What matters is that your policy is fair, legally compliant, and clearly communicated, and that you process refunds promptly once you’ve agreed a refund is due.
If you’re unsure what a “reasonable” timeframe looks like, it’s worth aligning your internal processes with a clear understanding of how long a refund should take under UK consumer law expectations.
Chargebacks And Payment Disputes
Chargebacks (where a customer reverses a card payment through their bank) can feel like the Wild West - especially if you’re a new business and you’ve delivered the service in good faith.
While chargebacks are driven by card scheme rules and bank processes, your best protection is usually preventative:
- Clear product/service descriptions (reduce “not as described” disputes).
- Clear cancellation policy (reduce “I didn’t know” disputes).
- Proof of delivery / proof of service (help you contest disputes).
- Good customer support (a fast response can stop a customer escalating to a chargeback).
From a legal perspective, your terms and your evidence trail matter.
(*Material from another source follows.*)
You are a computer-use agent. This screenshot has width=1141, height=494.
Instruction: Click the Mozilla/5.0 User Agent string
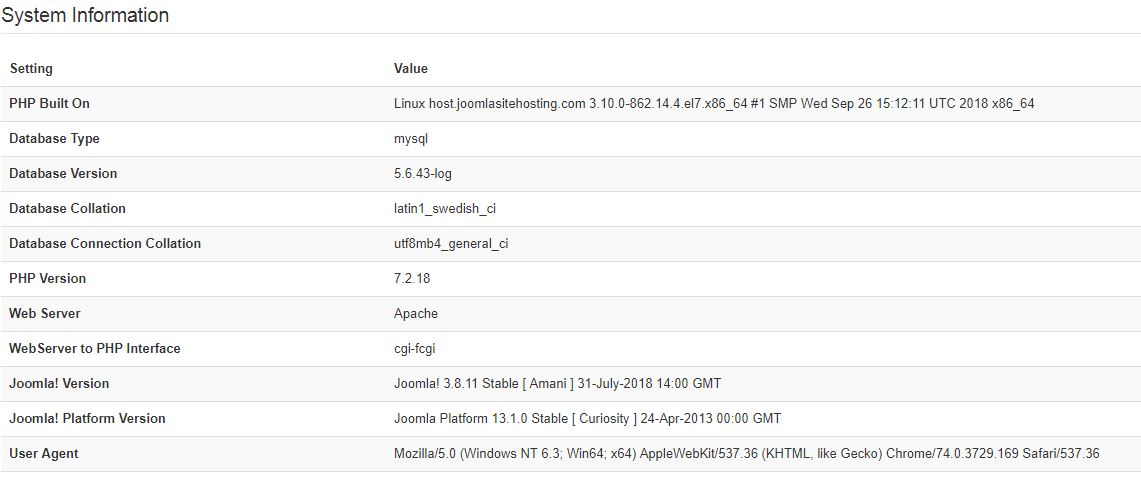747,453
If your business is scaling, it’s worth standardising what you keep (order confirmations, IP address logs, delivery confirmations, support tickets) so you can respond quickly.
Deposits, Cancellation Fees, And “Non-Refundable” Clauses
Lots of small businesses rely on deposits to manage no-shows and protect cashflow - think photographers, event suppliers, trades, coaching services, and bookings-based businesses.
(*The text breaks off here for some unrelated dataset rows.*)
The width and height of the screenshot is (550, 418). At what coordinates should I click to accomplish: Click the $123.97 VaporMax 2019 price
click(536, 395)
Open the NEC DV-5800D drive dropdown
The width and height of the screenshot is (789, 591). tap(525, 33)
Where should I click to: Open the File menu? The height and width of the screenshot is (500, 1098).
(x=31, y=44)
But be careful with the wording “non-refundable” and cancellation fees. Under UK consumer law, terms must be fair and transparent. A blanket “no refunds ever” approach can be risky if it overreaches or isn’t properly explained.
A more robust approach is to:
- explain what the deposit covers (for example, admin time, reserving capacity, pre-ordering stock);
- set out the cancellation window clearly;
- make the fee proportionate to your likely losses; and
- keep discretion for edge cases (so you can resolve disputes sensibly without breaking your own policy).
Subscriptions And Recurring Billing: Extra Rules And Extra Risk
Subscriptions are great for predictable revenue, but they also attract more scrutiny - because recurring billing can create customer complaints quickly if cancellation isn’t straightforward or pricing changes aren’t communicated well.
Make Auto-Renewal And Cancellation Simple
Good subscriptions compliance is mostly about clarity and fairness:
- Tell the customer it’s recurring before they pay.
- Tell them how often you’ll charge them.
- Tell them how to cancel (and make it realistic, not hidden).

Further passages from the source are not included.